According to the new researches, it can be answered how Earth’s magnetic field has survived for billions of years. There are several reports which indicate that researchers have worked to prove that the magnetic field of Earth is generated by its mantles liquid component, not the core. This new study may lead to a deeper understanding of the early history of the Earth.

Scientists from the University of California, San Diego, have proved that the Earth’s outer core(liquid) has always been the significant source of the dynamo which generates the magnetic field.

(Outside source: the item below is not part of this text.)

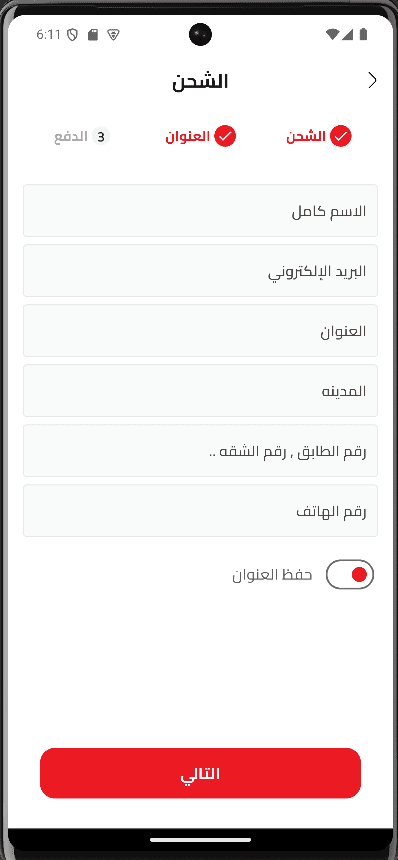The image size is (398, 860).
Task: Tap the cellular signal strength icon
Action: point(348,35)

Scientifically speaking, Earth’s magnetic field protects us from solar radiation and has also been the basis of navigation. This magnetic field is the result of convection currents in the Earth’s outer core, and due to temperature differences, convection current causes the movement of energy (electricity) in the fluid.

But, the scientists have provided us in the study that it wasn’t always the core that generated the magnetic field. According to some previous theories, it was suggested by scientists Dave Stegman and Leah Ziegler that the mantle was not always completely solid. Besides this, they also theorized the presence of ‘the basal magma ocean’ which at the bottom of the mantle was rich in silicates in the early days of the Earth.

In addition to this, scientists also suggested that Earth’s magnetic field was created by the silicate-rich mantle at that point in the history of the Earth, but this theory was not so persuasive because silicates are an inferior conductor of electricity and it is an element which is very important for convection currents as it produces the magnetic field of the Earth.

Apart from this, there is a study which was published in the journal ‘Earth, and Planetary Science Letters’. It suggested that a new theory provides an opportunity to resolve inconsistencies in the narrative of the planet’s early days.

Co-author Dave Stegman from the University of California (UC) San Diego in the US claimed in a study that “Currently we have no grand unifying theory for how Earth has evolved thermally” and Stegman further added that they do not have this conceptual framework for understanding the evolution of the Earth.

In the current research, Stegman and his team demonstrated how this once-liquid portion of the lower mantle might have reached the thresholds required to establish the magnetic field of the Earth at that time, rather than the core.